La cour d’appel avait considéré que ces dispositions devaient être appliquées en l’espèce en raison
de leur caractère impératif, lié au fait que leur objectif est, par la prévision d’un formalisme, la
protection de la caution. Elle avait donc, en substance, considéré que ces dispositions devaient être
qualifiées de loi de police, au sens du droit international privé, ce qui devait conduire à les faire
prévaloir, indépendamment du jeu de la règle de conflit de lois. L’article 7 de la Convention de
Rome, relatif aux lois de police, prévoit en effet que les dispositions de la Convention ne pourront
pas porter atteinte à l’application des règles de la loi du pays du juge qui régissent impérativement
la situation, quelle que soit la loi applicable au contrat.
Il est vrai que la question est délicate et que la doctrine s’interroge depuis longtemps sur la
qualification éventuelle de loi de police des dispositions françaises protectrices de la caution (pour
une présentation récente de la problématique, V. M. Audit, S. Bollée et P. Callé, Droit du commerce
international et des investissements étrangers, LGDJ, 2014, n° 628).

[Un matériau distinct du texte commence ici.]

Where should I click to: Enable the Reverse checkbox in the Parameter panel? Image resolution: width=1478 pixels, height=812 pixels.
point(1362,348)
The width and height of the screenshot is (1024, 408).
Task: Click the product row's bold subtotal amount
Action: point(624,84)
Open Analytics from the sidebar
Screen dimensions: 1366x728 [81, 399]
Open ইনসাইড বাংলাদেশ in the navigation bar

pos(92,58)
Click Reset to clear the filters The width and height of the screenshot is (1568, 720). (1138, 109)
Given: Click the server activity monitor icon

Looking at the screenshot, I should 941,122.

À nouveau, la position des juges du fond est toutefois censurée, sur le fondement d’un motif qui
mérite d’être reproduit : « ni l’article 1326 du code civil […] ni les articles L. 341-2 et L. 341-3 du
code de la consommation […] ne sont des lois dont l’observation est nécessaire pour la sauvegarde
de l’organisation politique, sociale et économique du pays au point de régir impérativement la
situation, quelle que soit la loi applicable, et de constituer une loi de police ».
Cette solution mérite la plus grande attention car elle semble être énoncée par la Cour de cassation
pour la première fois. Elle appelle, dans le cadre de ce bref commentaire, deux remarques.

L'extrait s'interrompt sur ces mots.